Tagged as: Family, Troubled relationships<< Previous question   Next question >>
Question - (6 March 2018) 5 Answers - (Newest, 10 March 2018)
A female United States age 36-40, anonymous writes:

Hi Everyone, not a love question but hope someone can offer advice...

My mom is the most intrusive woman in the world (maybe over exaggeration but still..)

I have two little ones (6 and 11) and i live on my own with them, self employed, and her gripe is always about the cleanliness of my home.

I have such a tiny 2 bed home, as im building my business i can't afford anything bigger, and im saving for a new car, so i find myself working in any spare time i get!

my kids are always fed, dressed nice, clean and polite have a nice bedroom, but the rest of my house admittedly gets overlooked at the best of times.

I always try my best to keep on top of it and have a sort of routine with it, il do the basics every day ya no, hoover, wash cloths, wash dishes, make beds etc but i have a blitz clean once a week.

My mom always shows up unnannounced, doesnt knock just walks in, usually when im swamped with work and proceeds to bash me unrelentlessly about my "messy house" for example the other day she walked in quite early when id not even had chance to wash breakfast dishes and hoover yet, and proceeded to guilt trip me saying she "cant believe or think of her grandkids living in this mess"! i was gobsmacked!

I tried explaining and she says its every time she comes up here, so i told her to make an appointment next time, she argued she shouldnt have to with her own daughter!

So i told her to either come see me and the kids , not my house, or stay away...

I love my mom but shes so unbearable!

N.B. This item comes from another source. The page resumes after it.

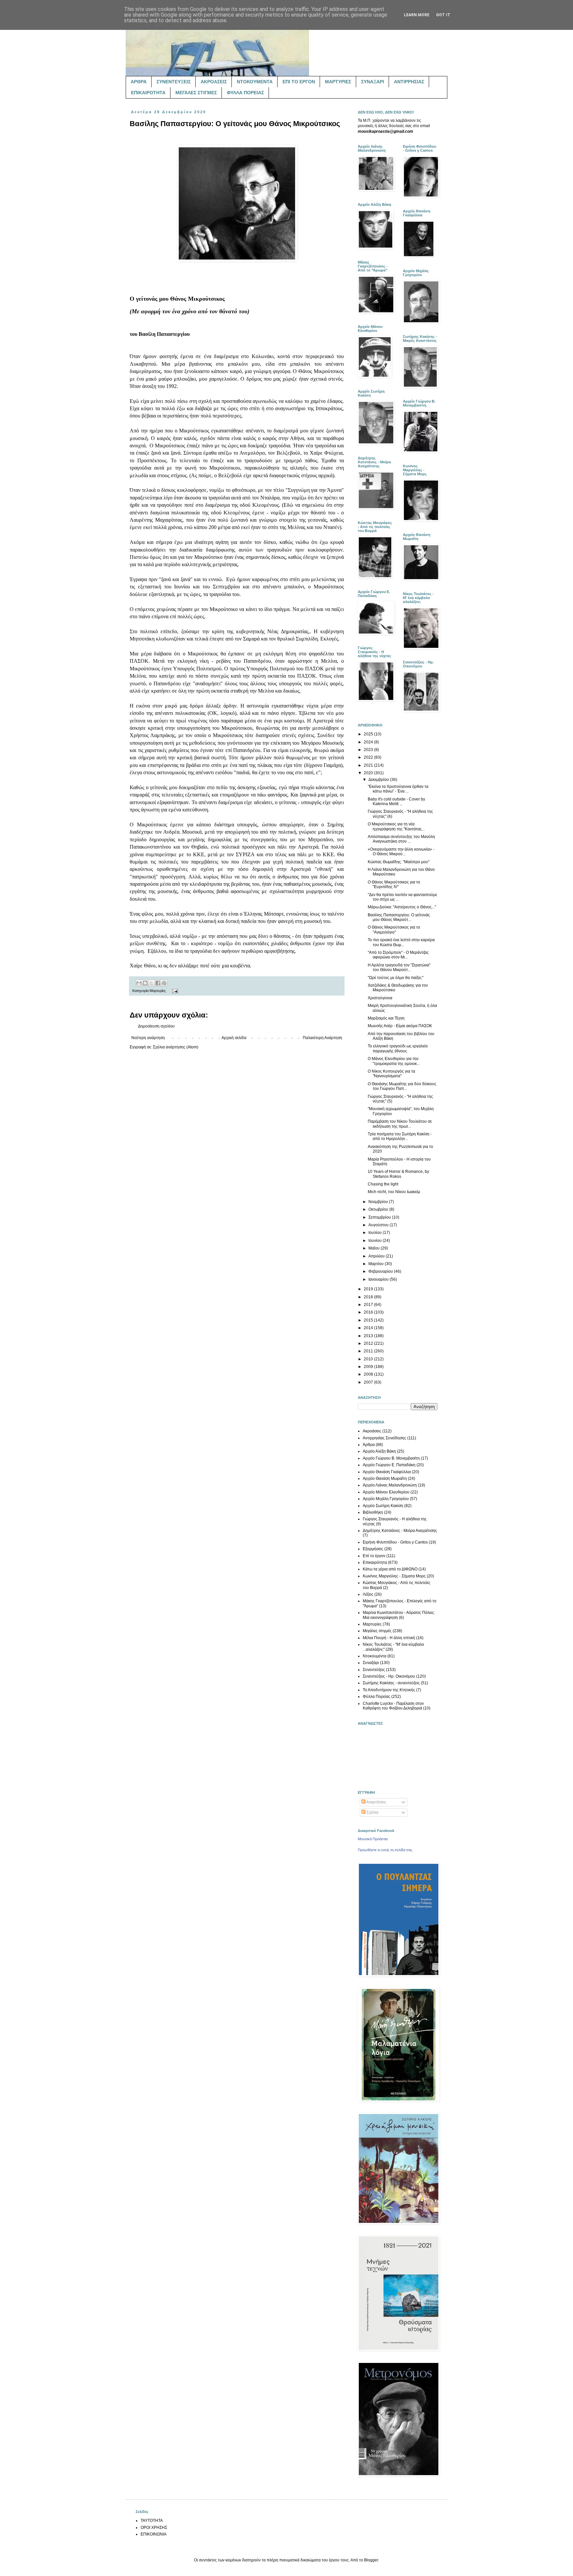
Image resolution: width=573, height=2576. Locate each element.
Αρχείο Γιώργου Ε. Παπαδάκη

I just want a nice quiet life with out interferance , looking after my kids and my business, with out her resentment!

She hates my work aswell! my line of work has me dealing with clients online, emails etc (dont worry its not anything remotly sexual haha [bad joke]) but i can be on call most of the week and she seems to think i should be turning down clients.

Home, cleaning etc first, work after! If i did that , id always be cleaning round after the kids, chastising them constantly, stressed out, neglecting work and money to please her and have a pristine house! id rather work my ass off first knowing the basics are done, then come back to cleaning knowing the money is coming in for me and my kids....ya know since, im the only breadwinner, the kids need food, cloths,heat,electric,roof over head,a nice vacation once a year and yes we need a new car!

Im not sure how to even broach this with her, she doesnt listen, she thinks im neglecting my kids in some way! she totally has ocd of some sort and paranoid thoughts! as if im neglecting my kids, i do everything for them! and they get anything before i do! always! its just gotten me to the point where i cant please her, and i dont wanna please her! shes my mom not my live in partner ! i even found myself locking the door and going upstairs to hide when she comes round because i cant deal with another argument! and my god! she was banging on my door, went to the garden banged on my windows, screamed through my letter box....who the F@!k does that? then she left me a message saying she wasnt surprised i didnt let her in the kitchen was a mess!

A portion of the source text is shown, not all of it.